The next day we drove out very early and headed towards Lugards falls, one of the prettiest stretches along the Galana River, Lugards Falls is a wonderful landscape of water-sculpted channels and striated rocks. We saw many elephants on the drive, as well as a herd of Gerenuk with their long necks and ability to stand on their back legs and fed on small trees and shrubs. The falls are also a place where people are allowed to get out of their vehicles at their own risk. It is best to arrive by mid-morning, as the midday sun can be quite aggressively hot on the rocks. On the return drive, we saw many tiny kirks dik-diks our family nicknamed them “dinky-dots” as they are so tiny cute and petite. We also saw many birds including vulturine guineafowl and Somali ostrich with their blue legs. Soon we arrived back at Ndololo Camp for our last night and had an enjoyable dinner together.

Early the next morning, nobody we able to go for breakfast for at an hour. The reason was that a large herd of more than 50 elephants were very near to our tented accommodation as they quenched their thirst at the small camp water hole. We all watched them at close range as young baby elephants played and adults trumpeted loudly. Eventually, the elephants moved off, and we were able to get some breakfast. Part of the excitement of staying in places without fences is that you never know what species you might encounter. WOW, what a wonderful “Bravo Tsavo” moment with the elephants, and what a wonderful way to leave this incredible place.
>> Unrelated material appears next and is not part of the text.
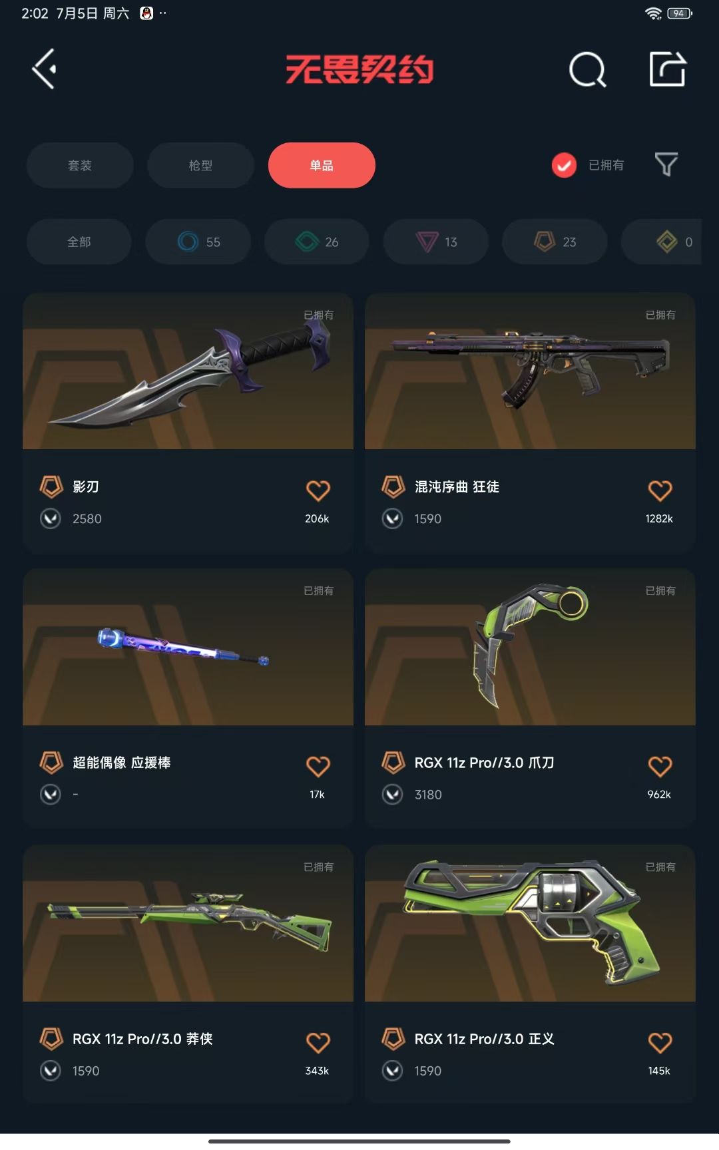
Task: Favorite RGX 11z Pro//3.0 爪刀 with heart
Action: click(x=660, y=766)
The park is open daily from 08h00 to 17h00.

 

Gareth JonesGareth Jones – Nairobi Park Dairy – A passionate writer & photographer

Comment(1)

  • stevedaly697

    December 5, 2019

    Asante sana for this latest insight into your explorations of Kenya’s wildlife Gareth. Love the elephants delaying breakfast – we stayed at Elephant Bedroom Camp in Samburu last year and had a similar experience when lunch was delayed one day, as two bull elephants wandered through the camp!
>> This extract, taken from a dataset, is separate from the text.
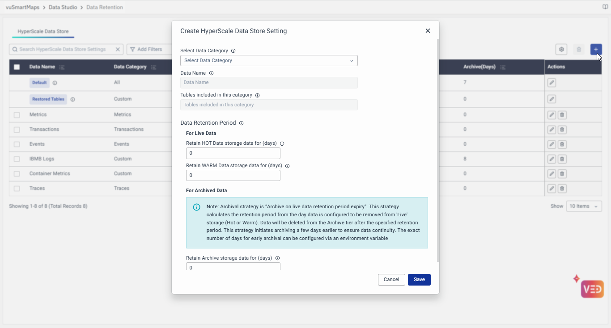
Task: Check the Transactions row checkbox
Action: [x=17, y=130]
    While we have been to Tsavo West, its neighbour, Tsavo East is kore off the established tourist trail for some reason. Somewhere we must try to get to some time in the future. It is of course home to the DSWT Regeneration Centres where the orphan elephants are brought from the Nairobi orphanage for their reintroduction into the wild…. ….and what an amazing success story this is! My wife and I have be supporting the trust’s amazing work ever since our first visit to the Nairobi orphanage in 2008.